Car tout le monde s’accordera, je crois, pour admettre que le système de santé neuchâtelois est à la fois inefficace et coûteux. Or, ce piteux état, nous le devons très largement à l’action délétère de JPJ.
Pour commencer, c’est à son éminence JPJ que nous devons la mise en place en 2006 de cette organisation d’aide et de soins à domicile connue sous l’appellation ridicule de NOMAD. Cette restructuration bâclée s’est opérée au détriment des collaborateurs - qui se sont largement épuiés à la tâche sans que cela ne suscite trop d’émotion de la part de l’appareil politico-administratif - et NOMAD se trouve aujourd’hui au bord du dépôt de bilan.
Deux ans plus tard, c’est au Centre Neuchâtelois de psychiatrie CNP de voir le jour, avec pour objectif de « décloisonner les institutions psychiatriques pour que le patient soit suivi à l’avenir par une seule autorité médicale et déplacer une partie de l’activité stationnaire vers l’ambulatoire ».
Ici aussi, la restructuration en cours se fait dans la douleur et au détriment des soignants, quand ce n’est pas des patients. Ce qui est normal dans la mesure où le CNP - comme NOMAD - est l’expression d’une fixation technocratique qui tient lieu de politique sanitaire, JPJ partant du principe que créer des superstructures étatiques (rachat et réunion par l’Etat des divers organismes ou sites chapeautés par des conseils d’administration et des directions générales) va automatiquement se traduire par une amélioration de l’efficacité et de l’efficience du système.
Le dernier haut fait de JPJ - son requiem, peut-être - c’est l’élaboration en 2010 de la Loi sur le financement des EMS (LFinEMS). Cette Loi n’est pas encore entrée en vigueur (elle le sera au 01.01.2012) que déjà certains EMS sont menacés de cessation d’activité ! Elaborée par JPJ et son adjoint Yves Grosclaude, cette disposition légale procède de la même obsession pour l’étatisation des éléments du système sanitaire. Avec, en plus, une volonté personnelle de mettre les EMS privés au pas en les dépossédant du financement nécessaire à la fourniture des prestations que le service prétend garantir à la population.

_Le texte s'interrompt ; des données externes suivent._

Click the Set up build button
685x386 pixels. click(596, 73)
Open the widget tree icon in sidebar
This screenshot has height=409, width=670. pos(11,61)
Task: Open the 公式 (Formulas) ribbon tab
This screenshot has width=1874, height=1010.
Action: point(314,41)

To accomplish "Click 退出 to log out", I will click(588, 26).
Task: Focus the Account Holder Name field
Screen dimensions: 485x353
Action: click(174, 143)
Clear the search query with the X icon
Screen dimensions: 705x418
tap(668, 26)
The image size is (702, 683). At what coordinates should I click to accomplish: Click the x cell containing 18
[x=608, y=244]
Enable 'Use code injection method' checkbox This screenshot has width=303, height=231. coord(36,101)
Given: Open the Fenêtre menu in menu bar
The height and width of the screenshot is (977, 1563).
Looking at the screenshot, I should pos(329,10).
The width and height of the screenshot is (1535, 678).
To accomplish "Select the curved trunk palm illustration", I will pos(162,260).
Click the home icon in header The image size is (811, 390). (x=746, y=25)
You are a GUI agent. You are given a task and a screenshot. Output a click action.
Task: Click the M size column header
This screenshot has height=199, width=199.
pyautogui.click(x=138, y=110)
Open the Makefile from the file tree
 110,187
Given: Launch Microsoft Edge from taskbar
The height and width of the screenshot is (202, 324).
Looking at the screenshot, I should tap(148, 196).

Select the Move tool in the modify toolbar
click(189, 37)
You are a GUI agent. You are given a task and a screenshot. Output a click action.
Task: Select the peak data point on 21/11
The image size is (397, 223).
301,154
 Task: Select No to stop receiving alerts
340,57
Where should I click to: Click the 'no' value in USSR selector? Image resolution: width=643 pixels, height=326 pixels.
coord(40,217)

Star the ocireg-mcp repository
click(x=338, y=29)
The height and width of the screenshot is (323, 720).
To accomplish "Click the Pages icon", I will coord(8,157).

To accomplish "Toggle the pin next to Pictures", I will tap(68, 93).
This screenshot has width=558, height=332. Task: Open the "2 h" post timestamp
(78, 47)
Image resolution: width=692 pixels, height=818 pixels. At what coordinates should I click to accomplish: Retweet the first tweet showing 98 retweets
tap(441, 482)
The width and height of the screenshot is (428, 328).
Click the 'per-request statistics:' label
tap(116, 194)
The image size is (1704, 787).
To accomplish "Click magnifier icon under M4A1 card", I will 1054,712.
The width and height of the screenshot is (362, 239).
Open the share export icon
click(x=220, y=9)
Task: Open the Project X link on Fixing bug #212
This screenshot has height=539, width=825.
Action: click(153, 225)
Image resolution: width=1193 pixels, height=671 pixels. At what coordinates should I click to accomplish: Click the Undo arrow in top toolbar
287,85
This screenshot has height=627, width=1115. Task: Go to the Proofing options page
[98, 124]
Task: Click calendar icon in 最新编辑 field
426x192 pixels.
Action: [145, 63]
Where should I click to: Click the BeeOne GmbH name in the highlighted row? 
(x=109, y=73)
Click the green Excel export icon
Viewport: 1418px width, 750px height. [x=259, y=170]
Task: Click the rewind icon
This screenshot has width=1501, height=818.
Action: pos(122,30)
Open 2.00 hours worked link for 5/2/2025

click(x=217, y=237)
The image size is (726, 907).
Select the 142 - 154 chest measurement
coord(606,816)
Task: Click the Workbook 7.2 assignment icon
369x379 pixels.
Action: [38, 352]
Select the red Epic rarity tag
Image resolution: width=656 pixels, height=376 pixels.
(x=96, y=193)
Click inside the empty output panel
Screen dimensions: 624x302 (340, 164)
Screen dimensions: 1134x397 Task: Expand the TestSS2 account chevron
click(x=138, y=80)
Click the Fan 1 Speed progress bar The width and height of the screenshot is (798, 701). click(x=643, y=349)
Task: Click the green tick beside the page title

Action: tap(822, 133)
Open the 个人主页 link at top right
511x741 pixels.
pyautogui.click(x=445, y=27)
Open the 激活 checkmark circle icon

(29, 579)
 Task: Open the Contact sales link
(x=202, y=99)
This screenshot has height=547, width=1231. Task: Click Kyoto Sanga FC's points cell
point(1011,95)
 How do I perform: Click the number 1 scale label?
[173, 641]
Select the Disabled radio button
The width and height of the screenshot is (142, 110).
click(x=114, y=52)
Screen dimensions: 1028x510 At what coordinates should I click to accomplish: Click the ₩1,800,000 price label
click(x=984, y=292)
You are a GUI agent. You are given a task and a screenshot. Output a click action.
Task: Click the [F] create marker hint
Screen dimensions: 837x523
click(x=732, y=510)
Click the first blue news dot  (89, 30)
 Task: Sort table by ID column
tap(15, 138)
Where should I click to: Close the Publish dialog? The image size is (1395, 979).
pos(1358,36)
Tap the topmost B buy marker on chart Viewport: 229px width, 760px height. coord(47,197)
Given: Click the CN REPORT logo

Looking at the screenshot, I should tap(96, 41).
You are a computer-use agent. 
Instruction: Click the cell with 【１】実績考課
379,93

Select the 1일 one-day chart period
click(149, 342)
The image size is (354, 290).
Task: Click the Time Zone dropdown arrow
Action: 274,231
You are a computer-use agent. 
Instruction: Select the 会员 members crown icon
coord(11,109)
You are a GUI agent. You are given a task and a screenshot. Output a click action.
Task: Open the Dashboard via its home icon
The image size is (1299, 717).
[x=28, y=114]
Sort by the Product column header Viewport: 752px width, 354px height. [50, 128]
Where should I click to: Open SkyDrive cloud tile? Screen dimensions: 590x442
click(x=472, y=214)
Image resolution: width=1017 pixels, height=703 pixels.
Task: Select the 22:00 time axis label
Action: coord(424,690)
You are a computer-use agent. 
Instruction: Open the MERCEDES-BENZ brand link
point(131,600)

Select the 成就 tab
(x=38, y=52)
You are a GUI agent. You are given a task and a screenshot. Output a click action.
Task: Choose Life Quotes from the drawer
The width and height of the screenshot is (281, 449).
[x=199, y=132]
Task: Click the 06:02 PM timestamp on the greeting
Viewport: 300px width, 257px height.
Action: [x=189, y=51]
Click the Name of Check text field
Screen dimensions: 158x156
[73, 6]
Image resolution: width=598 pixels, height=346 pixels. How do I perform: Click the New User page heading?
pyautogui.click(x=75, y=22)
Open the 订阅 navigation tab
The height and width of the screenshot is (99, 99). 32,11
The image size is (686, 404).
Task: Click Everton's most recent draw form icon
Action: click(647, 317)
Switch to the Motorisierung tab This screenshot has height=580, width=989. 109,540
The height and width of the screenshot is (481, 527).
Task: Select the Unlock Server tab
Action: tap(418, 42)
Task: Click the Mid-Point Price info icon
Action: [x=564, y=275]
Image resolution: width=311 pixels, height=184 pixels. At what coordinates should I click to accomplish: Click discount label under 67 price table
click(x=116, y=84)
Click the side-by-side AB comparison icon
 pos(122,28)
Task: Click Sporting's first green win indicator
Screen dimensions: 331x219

De toute évidence, JPJ aura été un grand travailleur ; il avait l’étoffe d’un bâtisseur. Au final, il n’aura été qu’un triste fossoyeur. La faute à une incapacité de sa part de développer une vision systémique et à une obsession pour l’étatisation - JPJ préférait le néologisme de « cantonalisation » - du système. Appliquant des solutions simples, voire simplistes, aux problèmes complexes, il manquait aussi à JPJ la flexibilité nécessaire pour se remettre en question et accepter des avis différents des siens. Il m’avait d’ailleurs confié que cela lui posait un problème éthique de discuter avec des personnes avec lesquelles il avait un litige… Quand à ses capacités de communication, elles étaient notoirement insuffisantes pour une assumer valablement une responsabilité telle que la sienne.
Alors que notre canton souffre de déficit structurel (trop d’Etat), JPJ aura été le chef de service qui aura le plus contribué toutes ces dernières années à renforcer le rôle et l’influence de l’Etat. En se rendant indispensable, à la façon d’un pompier pyromane.
Alors, pas d’angélisme : JPJ n’était pas, à mes yeux, un fonctionnaire compétent injustement mis à l’écart par une Conseillère d’Etat peu avisée. Il était un autocrate dénué de vision systémique dont l’action laissera malheureusement une trace durable sur les finances de l’Etat en raison des inefficaces structures étatiques qui portent sa marque de fabrique. Qu’il ait été démis de sa fonction de manière manifestement cavalière n’y change rien. Le mal est fait.